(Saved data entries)
──────────

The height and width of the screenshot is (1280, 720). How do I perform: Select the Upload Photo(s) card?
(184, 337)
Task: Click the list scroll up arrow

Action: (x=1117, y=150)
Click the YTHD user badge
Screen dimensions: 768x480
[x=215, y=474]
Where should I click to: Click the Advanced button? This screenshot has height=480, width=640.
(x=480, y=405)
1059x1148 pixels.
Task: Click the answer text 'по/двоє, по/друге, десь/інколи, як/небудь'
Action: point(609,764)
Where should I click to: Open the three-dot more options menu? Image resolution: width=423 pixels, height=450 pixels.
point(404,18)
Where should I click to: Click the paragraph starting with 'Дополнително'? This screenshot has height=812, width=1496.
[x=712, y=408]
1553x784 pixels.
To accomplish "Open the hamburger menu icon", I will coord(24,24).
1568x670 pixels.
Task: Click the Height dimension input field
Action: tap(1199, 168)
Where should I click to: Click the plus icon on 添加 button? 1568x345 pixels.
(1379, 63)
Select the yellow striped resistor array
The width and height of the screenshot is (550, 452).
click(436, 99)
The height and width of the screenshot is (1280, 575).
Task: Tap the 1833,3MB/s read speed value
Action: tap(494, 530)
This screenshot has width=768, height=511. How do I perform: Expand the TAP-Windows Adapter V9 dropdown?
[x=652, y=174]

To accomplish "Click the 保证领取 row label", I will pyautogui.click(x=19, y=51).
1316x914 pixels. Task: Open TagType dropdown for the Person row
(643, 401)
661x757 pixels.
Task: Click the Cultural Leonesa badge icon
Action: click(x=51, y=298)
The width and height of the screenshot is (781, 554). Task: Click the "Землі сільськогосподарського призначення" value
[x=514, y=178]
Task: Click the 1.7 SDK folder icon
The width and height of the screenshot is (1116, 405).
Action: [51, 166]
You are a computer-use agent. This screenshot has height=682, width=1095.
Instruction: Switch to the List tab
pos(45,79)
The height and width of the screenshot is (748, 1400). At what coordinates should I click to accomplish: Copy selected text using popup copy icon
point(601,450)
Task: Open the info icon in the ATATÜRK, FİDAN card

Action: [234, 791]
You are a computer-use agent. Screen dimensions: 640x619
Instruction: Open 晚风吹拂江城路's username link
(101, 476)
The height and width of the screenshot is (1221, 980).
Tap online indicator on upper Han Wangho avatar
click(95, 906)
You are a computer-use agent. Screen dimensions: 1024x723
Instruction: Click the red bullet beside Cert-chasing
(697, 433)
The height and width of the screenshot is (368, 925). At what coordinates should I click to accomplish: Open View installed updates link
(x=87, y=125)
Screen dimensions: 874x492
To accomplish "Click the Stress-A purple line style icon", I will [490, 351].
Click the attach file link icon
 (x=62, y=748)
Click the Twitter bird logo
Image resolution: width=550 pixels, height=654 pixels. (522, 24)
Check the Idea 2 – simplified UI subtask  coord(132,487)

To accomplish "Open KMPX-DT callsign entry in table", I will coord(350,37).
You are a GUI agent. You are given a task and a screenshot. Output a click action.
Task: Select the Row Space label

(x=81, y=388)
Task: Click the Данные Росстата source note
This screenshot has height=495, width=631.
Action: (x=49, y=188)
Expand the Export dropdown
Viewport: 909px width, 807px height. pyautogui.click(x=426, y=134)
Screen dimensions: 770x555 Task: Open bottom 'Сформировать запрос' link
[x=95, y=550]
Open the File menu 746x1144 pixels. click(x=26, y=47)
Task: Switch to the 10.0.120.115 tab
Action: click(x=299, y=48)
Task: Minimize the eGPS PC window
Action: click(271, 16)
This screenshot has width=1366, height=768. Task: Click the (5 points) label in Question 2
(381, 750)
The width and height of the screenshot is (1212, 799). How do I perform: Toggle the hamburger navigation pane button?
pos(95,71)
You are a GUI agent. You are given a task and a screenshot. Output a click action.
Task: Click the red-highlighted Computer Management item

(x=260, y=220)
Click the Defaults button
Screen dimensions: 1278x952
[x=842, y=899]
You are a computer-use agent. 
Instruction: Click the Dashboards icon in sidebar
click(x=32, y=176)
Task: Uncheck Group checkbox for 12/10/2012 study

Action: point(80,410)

──────────

## TASK BRIEF
Select every line of the records holding the string "agent".

## WORKED SOLUTION
You are a computer-use agent. This screenshot has height=682, width=1095.
You are a computer-use agent. Screen dimensions: 640x619
You are a computer-use agent. Screen dimensions: 1024x723
You are a GUI agent. You are given a task and a screenshot. Output a click action.
You are a GUI agent. You are given a task and a screenshot. Output a click action.
You are a computer-use agent. 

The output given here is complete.